● Exercise description
Please give back only the lines below from the one containing "Screen dimensions: 1826x957" to the one containing "You are a computer-use agent. The", each repeated word for word, both ends included.

Stored data entries
• • • •

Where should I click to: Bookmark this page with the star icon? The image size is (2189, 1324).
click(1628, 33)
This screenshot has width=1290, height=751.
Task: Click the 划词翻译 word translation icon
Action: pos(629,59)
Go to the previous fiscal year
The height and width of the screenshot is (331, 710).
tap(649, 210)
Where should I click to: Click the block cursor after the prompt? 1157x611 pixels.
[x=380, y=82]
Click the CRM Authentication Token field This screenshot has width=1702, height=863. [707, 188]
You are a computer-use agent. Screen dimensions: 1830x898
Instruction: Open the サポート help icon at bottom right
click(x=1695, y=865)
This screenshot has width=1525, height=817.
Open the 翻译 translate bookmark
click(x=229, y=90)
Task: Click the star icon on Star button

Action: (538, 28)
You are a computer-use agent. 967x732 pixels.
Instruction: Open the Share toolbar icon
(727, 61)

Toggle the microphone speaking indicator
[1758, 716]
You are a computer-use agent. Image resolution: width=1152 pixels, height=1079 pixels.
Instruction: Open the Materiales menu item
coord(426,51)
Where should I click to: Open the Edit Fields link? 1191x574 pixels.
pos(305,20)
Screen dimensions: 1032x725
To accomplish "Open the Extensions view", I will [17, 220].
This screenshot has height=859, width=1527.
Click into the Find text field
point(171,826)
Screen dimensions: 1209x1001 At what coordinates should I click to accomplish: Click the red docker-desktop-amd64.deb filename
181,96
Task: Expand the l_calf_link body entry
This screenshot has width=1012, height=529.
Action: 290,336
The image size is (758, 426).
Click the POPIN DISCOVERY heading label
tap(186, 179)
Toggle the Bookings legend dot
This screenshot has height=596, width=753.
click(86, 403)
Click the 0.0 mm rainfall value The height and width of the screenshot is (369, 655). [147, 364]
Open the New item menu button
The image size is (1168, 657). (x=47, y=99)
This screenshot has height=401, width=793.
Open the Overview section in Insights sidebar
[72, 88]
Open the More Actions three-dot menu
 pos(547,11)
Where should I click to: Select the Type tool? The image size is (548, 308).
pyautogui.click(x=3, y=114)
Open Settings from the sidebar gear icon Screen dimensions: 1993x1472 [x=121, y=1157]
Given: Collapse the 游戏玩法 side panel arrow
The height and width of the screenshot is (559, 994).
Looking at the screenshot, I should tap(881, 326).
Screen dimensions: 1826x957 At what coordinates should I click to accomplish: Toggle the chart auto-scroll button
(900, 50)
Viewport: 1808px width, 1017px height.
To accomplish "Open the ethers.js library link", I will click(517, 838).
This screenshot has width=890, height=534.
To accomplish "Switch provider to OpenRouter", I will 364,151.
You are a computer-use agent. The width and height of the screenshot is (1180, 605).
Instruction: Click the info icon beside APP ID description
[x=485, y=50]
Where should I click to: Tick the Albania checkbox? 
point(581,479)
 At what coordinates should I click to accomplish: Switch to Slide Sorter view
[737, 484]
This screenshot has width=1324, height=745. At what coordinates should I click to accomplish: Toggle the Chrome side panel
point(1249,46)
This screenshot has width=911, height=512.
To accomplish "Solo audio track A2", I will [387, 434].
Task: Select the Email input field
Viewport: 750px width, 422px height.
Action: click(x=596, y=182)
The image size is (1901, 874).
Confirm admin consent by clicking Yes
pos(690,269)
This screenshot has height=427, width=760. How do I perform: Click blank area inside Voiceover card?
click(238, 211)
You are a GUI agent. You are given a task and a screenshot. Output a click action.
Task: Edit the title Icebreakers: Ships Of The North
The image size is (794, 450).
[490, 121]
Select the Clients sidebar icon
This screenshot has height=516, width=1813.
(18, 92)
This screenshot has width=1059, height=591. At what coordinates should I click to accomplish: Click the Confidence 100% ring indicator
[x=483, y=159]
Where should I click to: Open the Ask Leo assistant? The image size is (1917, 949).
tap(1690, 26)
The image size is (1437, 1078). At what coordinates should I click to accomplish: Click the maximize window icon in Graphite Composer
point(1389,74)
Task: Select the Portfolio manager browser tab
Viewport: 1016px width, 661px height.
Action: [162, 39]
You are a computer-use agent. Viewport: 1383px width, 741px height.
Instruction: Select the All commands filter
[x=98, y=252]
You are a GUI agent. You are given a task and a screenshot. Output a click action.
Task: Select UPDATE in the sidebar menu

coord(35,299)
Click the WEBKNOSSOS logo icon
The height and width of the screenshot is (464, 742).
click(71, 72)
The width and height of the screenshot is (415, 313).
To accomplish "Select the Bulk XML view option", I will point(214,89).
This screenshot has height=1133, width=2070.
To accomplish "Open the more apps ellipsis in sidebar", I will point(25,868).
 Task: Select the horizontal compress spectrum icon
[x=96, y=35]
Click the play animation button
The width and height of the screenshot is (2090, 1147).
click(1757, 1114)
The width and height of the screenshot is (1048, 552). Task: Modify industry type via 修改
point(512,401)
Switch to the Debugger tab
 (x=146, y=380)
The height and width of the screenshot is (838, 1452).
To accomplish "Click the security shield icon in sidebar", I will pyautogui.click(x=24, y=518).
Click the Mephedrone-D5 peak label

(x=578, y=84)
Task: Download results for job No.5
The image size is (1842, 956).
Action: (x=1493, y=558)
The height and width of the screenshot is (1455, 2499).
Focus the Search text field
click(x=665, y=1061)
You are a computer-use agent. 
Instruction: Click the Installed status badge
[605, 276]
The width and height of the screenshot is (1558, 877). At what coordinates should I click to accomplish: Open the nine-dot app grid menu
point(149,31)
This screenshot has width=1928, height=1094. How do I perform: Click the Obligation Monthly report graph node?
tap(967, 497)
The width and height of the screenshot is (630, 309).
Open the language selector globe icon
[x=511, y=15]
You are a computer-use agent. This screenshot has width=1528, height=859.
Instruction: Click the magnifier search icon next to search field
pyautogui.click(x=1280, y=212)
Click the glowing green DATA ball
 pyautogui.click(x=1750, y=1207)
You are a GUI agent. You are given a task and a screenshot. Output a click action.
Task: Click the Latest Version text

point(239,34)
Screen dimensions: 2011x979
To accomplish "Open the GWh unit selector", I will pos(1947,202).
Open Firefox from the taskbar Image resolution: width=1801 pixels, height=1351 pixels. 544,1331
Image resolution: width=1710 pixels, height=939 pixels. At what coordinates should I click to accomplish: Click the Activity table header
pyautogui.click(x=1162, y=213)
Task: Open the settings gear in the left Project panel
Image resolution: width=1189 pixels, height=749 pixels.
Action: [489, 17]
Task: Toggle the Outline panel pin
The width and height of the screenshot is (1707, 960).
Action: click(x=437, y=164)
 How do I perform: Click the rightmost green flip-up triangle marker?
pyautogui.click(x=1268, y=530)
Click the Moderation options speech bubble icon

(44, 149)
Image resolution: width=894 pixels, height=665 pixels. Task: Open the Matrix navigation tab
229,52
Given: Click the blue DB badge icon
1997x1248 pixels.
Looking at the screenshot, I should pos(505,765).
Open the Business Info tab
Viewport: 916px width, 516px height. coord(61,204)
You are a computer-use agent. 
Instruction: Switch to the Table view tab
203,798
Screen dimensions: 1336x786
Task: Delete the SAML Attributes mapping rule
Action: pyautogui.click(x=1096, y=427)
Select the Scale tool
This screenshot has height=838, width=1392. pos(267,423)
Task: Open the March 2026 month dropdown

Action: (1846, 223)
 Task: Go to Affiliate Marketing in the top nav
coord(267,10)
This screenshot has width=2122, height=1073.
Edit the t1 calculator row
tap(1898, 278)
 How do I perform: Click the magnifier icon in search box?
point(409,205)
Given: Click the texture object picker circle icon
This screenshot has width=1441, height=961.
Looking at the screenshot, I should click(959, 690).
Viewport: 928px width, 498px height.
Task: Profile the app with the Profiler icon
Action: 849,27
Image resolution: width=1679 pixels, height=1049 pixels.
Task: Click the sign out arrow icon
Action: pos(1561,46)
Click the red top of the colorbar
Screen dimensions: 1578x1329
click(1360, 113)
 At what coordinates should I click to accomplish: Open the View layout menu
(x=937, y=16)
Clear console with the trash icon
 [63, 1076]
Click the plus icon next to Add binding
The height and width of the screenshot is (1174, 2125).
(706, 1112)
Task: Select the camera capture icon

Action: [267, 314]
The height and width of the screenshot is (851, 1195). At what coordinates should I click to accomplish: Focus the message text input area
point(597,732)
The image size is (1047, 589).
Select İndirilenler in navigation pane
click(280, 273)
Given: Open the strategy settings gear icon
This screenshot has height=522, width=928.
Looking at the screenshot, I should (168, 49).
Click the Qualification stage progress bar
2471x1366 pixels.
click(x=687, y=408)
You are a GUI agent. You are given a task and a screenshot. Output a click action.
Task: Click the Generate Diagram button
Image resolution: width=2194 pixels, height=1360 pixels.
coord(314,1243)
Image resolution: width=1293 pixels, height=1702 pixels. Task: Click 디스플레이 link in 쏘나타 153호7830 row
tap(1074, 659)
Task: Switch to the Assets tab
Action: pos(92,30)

• • • •

● Result of this exercise
Screen dimensions: 1826x957 At what coordinates should I click to accomplish: Toggle the chart auto-scroll button
(900, 50)
Viewport: 1808px width, 1017px height.
To accomplish "Open the ethers.js library link", I will click(517, 838).
This screenshot has width=890, height=534.
To accomplish "Switch provider to OpenRouter", I will 364,151.
You are a computer-use agent. The width and height of the screenshot is (1180, 605).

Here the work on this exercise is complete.